Cue Kenny Rogers and the popular 1978 country song, “The Gambler” for inspiration on the importance of making wise decisions. The tune emphasizes the idea that in life (and money making), one must be able to assess situations, calculate risks and make informed choices to succeed. The tune’s broader message underlines the importance of timing, intuition, and strategic thinking in navigating uncertainties. That is all great and good, but a lot can boil down to luck without targeted assessments and resources. We can get beyond the Gambler as we become aware of undisclosed risks, gain acceptance that they are indeed real, and then take purposeful action to mitigate, manage and eliminate!

In the context of operational diligence, and navigating the stages of risk awareness, acceptance, and action, you’ll need an expert assessment to reveal what is really going on within the operations of a company, when perhaps the financials don’t indicate trouble. It’s easy to believe that a company with healthy EBITDA, a humming production line, and happy employees will promise big financial returns – until it doesn’t.

The potential for undisclosed risk justifies a comprehensive assessment of an organization. Financial, customer loyalty, environmental, legal, regulatory, IT, and HR diligences are ubiquitous today. These areas may not uncover margin compression, business interruption, unplanned Capex requirements and other operational issues. 

The goal here of course is to identify the undisclosed risks that will impact the future performance and success of the target company.

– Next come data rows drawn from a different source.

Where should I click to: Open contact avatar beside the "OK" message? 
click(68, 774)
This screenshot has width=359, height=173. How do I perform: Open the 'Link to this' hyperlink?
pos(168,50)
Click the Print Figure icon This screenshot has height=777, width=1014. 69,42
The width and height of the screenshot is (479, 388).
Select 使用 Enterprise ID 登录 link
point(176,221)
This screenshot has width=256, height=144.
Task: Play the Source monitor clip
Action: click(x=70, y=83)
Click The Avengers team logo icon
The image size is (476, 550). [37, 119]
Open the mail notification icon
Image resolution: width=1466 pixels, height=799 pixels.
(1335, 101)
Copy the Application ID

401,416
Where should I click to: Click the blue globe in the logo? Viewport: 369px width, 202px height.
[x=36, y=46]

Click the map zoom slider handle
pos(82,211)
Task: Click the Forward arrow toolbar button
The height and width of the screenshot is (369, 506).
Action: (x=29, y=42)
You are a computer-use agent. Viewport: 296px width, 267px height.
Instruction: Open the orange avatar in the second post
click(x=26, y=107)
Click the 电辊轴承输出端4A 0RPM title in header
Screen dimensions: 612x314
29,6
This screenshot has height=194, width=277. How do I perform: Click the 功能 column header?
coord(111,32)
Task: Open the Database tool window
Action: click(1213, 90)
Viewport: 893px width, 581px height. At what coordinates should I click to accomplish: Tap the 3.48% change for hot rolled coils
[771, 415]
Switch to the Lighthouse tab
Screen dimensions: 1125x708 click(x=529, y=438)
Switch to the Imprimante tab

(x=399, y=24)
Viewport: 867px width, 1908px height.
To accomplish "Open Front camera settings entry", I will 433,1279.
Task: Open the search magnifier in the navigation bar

These risks are often hidden in plain sight and are often accepted with an unquestioning IIWII (“It-Is-What-It-Is”) attitude… such as that additional operation that takes place just before the order is shipped because no one has taken the time to identify the root cause and fix the error at its source. Here’s another risk, this one is late-stage, and this is a big one – when a company relies on a single supplier for its primary materials and hasn’t established an alternate supplier… they know their business is exposed to interruption risk, but they contentedly move forward, hoping things will continue to be OK. One recent seller explained how this risk was minor because they owned the drawings… when we asked to see one, they commented that the supplier keeps them.  Wow. Hope is not a valid response, and we need to call this what it really is – denial.    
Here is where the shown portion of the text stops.